With portal pressure (PP) in quiescent state, baseline pressures were comparable in both wild-type and CD39-null mice. Mean PP before and after ATP infusion was 4.4 ± 0.8 mmHg and 5.4 ± 0.8 mmHg in wild-type and 4.9 ± 0.5 mmHg and 3.96 ± 0.2 mmHg in Cd39-null animals, respectively (P < 0.0001). In wild-type, N^ω-nitro-l-arginine (l-NNA) administration after ATP did not significantly alter PP, but PP transiently dropped after l-NNA in Cd39-null animals. Nitric oxide blockade preceding ATP administration in Cd39-null mice increased from 4.9 ± 0.5 mmHg to 5.4 ± 1.3 mmHg (P = 0.137).

Fig. 2.

Sequential PP measurements after partial portal vein ligation (PPVL) in wild-type and Cd39-null animals days 0–4. There were no significant differences in PP readings between the two groups. Median PP of +/+ was 3.9 ± 0.1 mmHg, and the median value of −/− was 4.2 ± 0.1 mmHg; P = 0.939 (top).

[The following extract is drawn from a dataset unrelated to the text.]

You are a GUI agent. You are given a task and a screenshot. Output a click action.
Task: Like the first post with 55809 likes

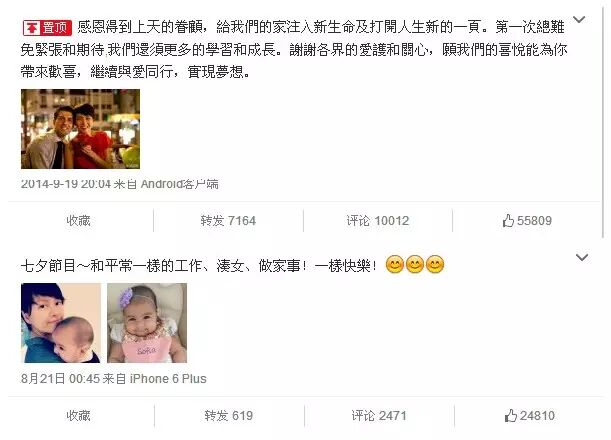point(527,221)
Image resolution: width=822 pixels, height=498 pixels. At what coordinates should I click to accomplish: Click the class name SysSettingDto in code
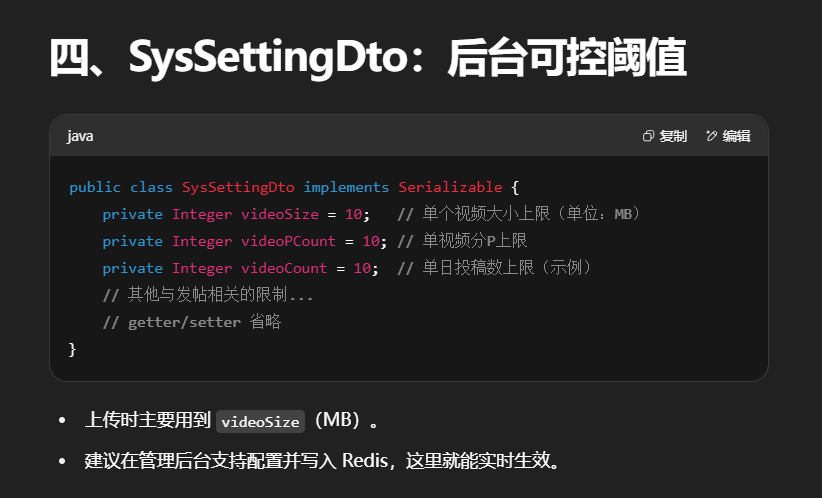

The spleen/body ratio of wild-type and Cd39-null animals, days 0–4 after PPVL, was statistically and significantly higher (*P = <0.005) in the Cd39-null mice at day 4 (bottom).

Fig. 3.

Cumulative (Cum.) survival after PPVL in Cd39-null and wild-type animals. There was significantly increased mortality post-PPVL in Cd39 −/− animals compared with wild-type (P = 0.024).

Fig. 4.

A and B: substantive Cd39/ectonucleoside triphosphate diphosphohydrolase-1 (NTPDase1) normalized for GAPDH expression in mesenteric (top) pancreatic (bottom) tissue after PPVL in wild-type and Cd39-null animals. There was no expression in CD39-null animals. Asterisks denote statistically significant differences at P < 0.05. wt, wild-type; Ctrl, control; ko, knockout.

Fig. 5.

Severe congestion, edema, and tissue hemorrhage of the intestines in Cd39-null animals (right) compared with normal appearing intestines on wild-type animals (left).

Fig. 6.

Intestinal and vascular permeability changes with Evans blue infusion were significantly more pronounced in CD39-null than in wild-type animals. At day 4 there was a significant difference between wild-type 6.5 OD (optical density)/g and Cd39-null animals 9.0 OD/g, *P = 0.025.